4. **Deployment:** Who is affected? What happens when it's wrong?

In [None]:
# Interactive Example: The Danger of Black Box Decision Making

import numpy as np

# Simulated "loan approval" model - THIS IS A SIMPLIFIED EXAMPLE
# In reality, such models are far more complex

def black_box_loan_decision(income, credit_score, postcode):
    """
    A simulated black box loan approval system.
    Notice: postcode shouldn't affect loan decisions,
    but if the training data was biased...
    """
    # Hidden "learned" weights (we pretend we don't know these)
    score = (income * 0.3) + (credit_score * 0.5) + (postcode * -0.2)
    return "Approved" if score > 400 else "Denied"

# Same financial profile, different postcodes
print("Two applicants with IDENTICAL financial profiles:")
print(f"Income: $80,000 | Credit Score: 720")
print()
print(f"Applicant A (Postcode 2000): {black_box_loan_decision(80000, 720, 2000)}")
print(f"Applicant B (Postcode 2770): {black_box_loan_decision(80000, 720, 2770)}")
print()
print("⚠️ Same qualifications, different outcomes!")
print("This is an example of how bias can hide in black box models.")

## Summary: Key Concepts

### Traditional Programming vs Machine Learning

| Traditional | Machine Learning |
|-------------|------------------|
| Rules are written by humans | Rules are learned from data |
| Deterministic outputs | Probabilistic outputs |
| Fully transparent | Often a "black box" |
| Cannot improve without reprogramming | Can improve with more data |

### The Black Box
- ML models often cannot explain their decisions
- This creates challenges for accountability
- We need to balance accuracy with interpretability

### Bias
- Bias can enter at any stage of the ML pipeline
- Common sources: data collection, historical patterns, algorithm assumptions
- Biased models can perpetuate and amplify existing inequalities

### Ethics
- ML decisions affect real people's lives
- Key principles: fairness, transparency, accountability, privacy, safety
- Engineers have a responsibility to consider ethical implications

## Discussion Questions

1. **Black Box Trade-offs:** Some of the most accurate ML models (like deep neural networks) are also the hardest to explain. When should we prioritize accuracy over explainability? When should we prioritize explainability?

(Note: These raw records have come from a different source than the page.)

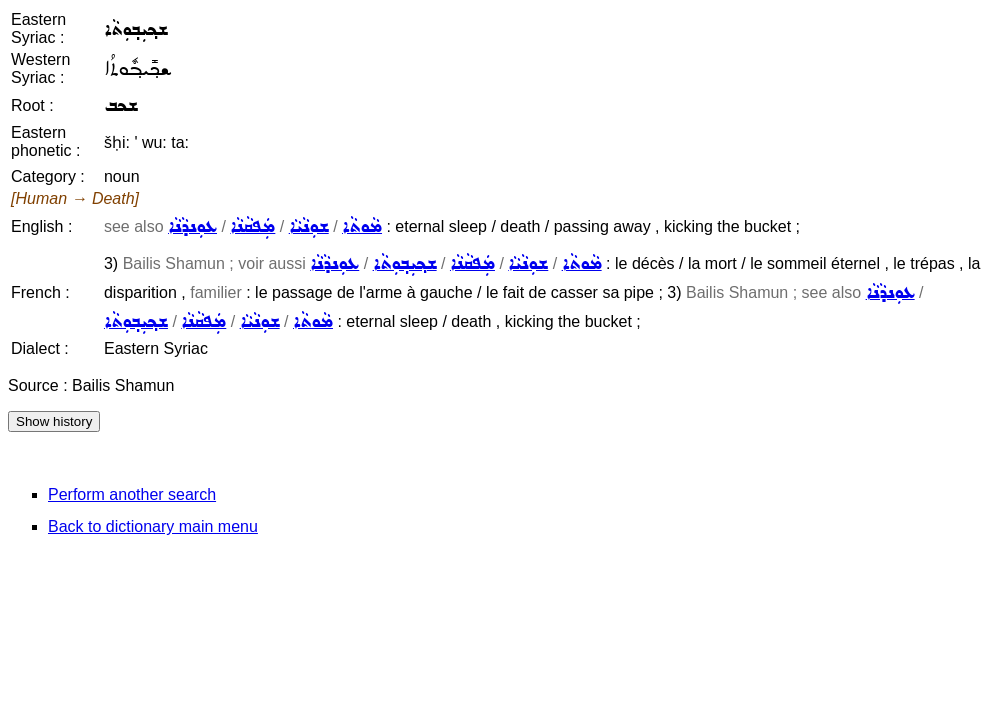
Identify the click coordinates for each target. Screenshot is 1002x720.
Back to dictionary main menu (153, 526)
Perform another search (132, 494)
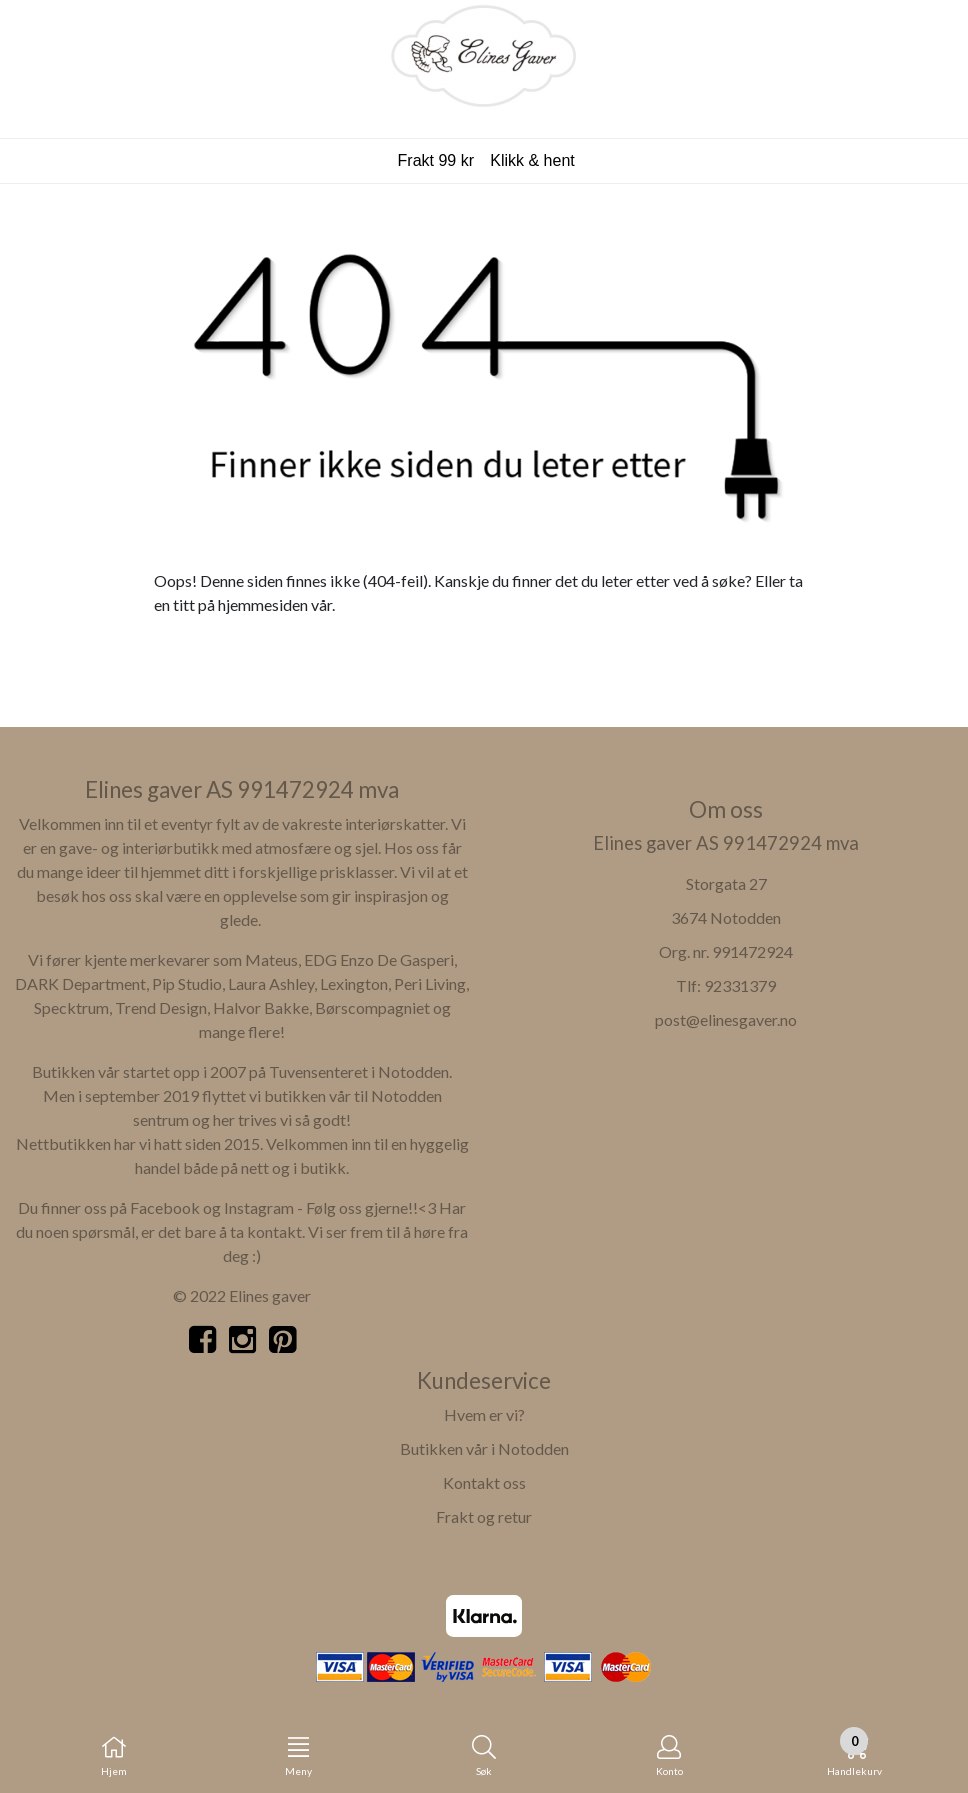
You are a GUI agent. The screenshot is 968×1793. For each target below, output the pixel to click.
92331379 (740, 985)
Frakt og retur (484, 1516)
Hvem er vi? (484, 1414)
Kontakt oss (484, 1482)
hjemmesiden (263, 604)
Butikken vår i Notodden (484, 1448)
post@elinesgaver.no (726, 1019)
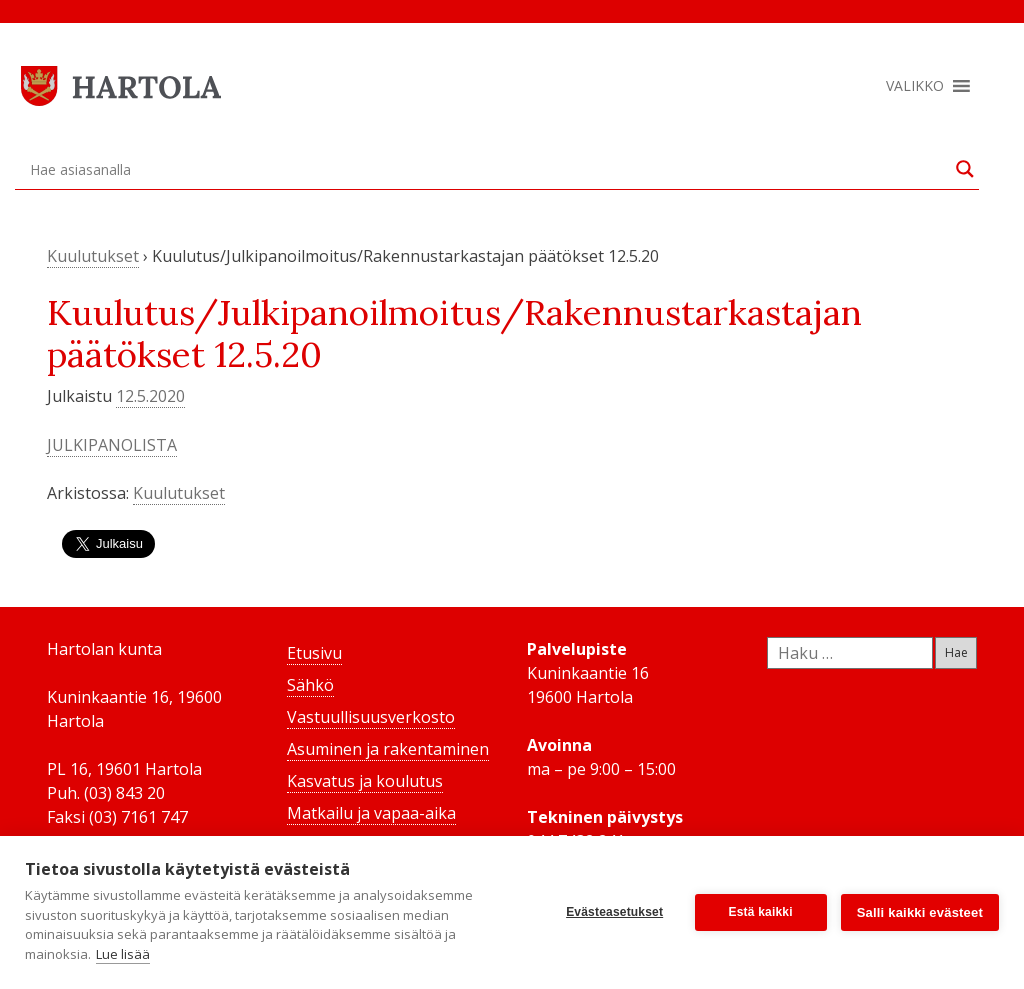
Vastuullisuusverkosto (371, 717)
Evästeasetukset (614, 912)
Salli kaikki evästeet (920, 912)
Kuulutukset (93, 256)
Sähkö (310, 685)
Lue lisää (123, 954)
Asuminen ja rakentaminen (388, 749)
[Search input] (488, 169)
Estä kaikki (761, 912)
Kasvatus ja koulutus (365, 781)
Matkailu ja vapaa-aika (371, 813)
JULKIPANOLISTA (112, 445)
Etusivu (314, 653)
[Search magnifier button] (965, 169)
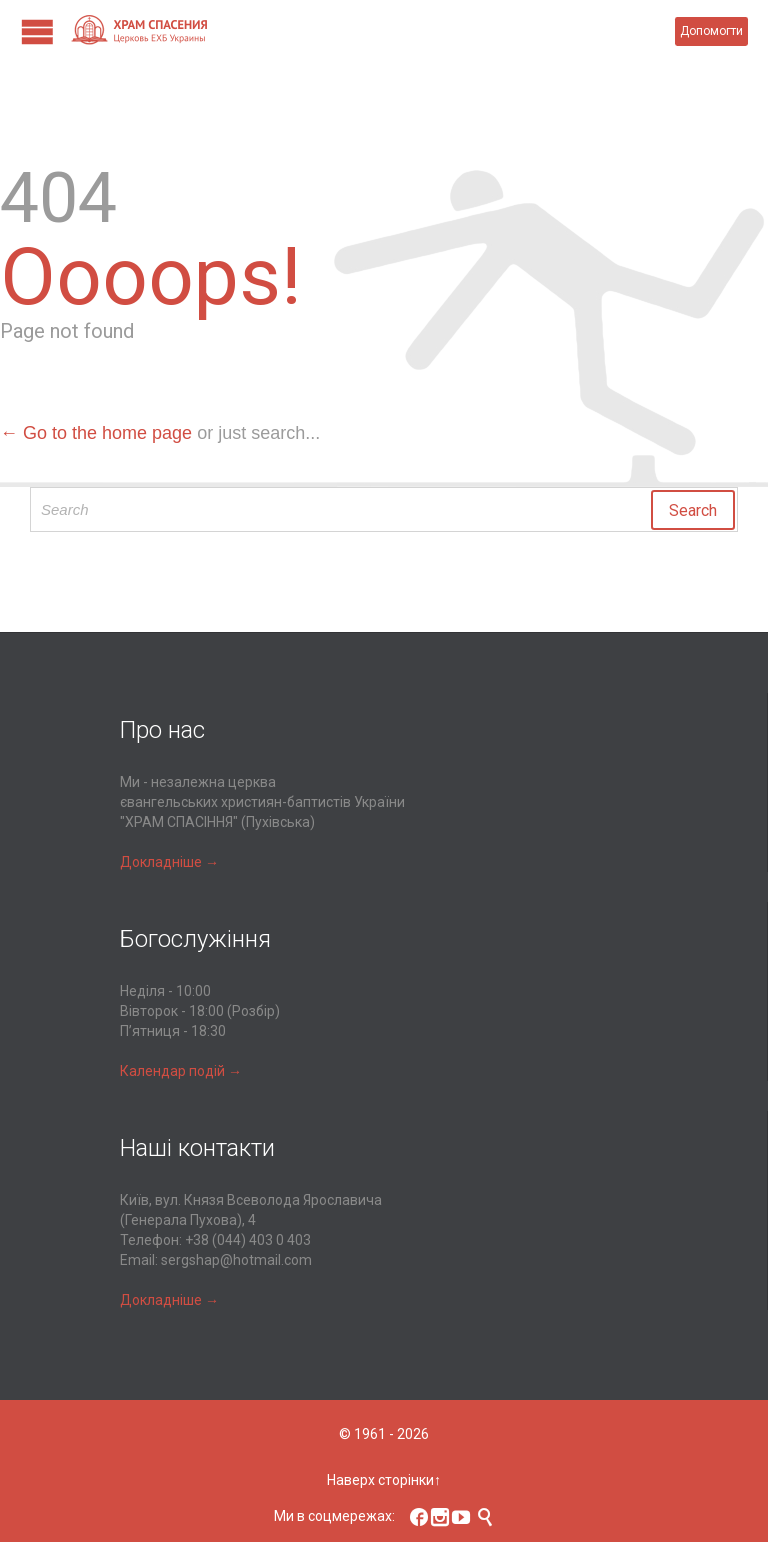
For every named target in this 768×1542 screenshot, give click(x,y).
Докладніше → (169, 862)
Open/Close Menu (37, 31)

2. **Data Responsibility:** If a company trains a model on biased historical data and the model makes unfair decisions, who is responsible - the data scientists, the company, or the people who created the biased data in the first place?

3. **Automation vs Human Judgment:** Should some decisions always require human oversight, even if an ML model is more accurate? What types of decisions?

4. **Feedback Loops:** If a model is trained on data that includes its own past predictions, how might this create problems? (Hint: think about a recommendation algorithm)

## Extension: Exploring Model Interpretability

Some ML models are more interpretable than others:

| Model Type | Interpretability | Accuracy Potential |
|------------|------------------|--------------------|
| Linear Regression | High | Lower |
| Decision Trees | High | Medium |
| Random Forests | Medium | Higher |
| Neural Networks | Low | Highest |

In subsequent weeks, we'll explore these models and understand the trade-offs between interpretability and performance.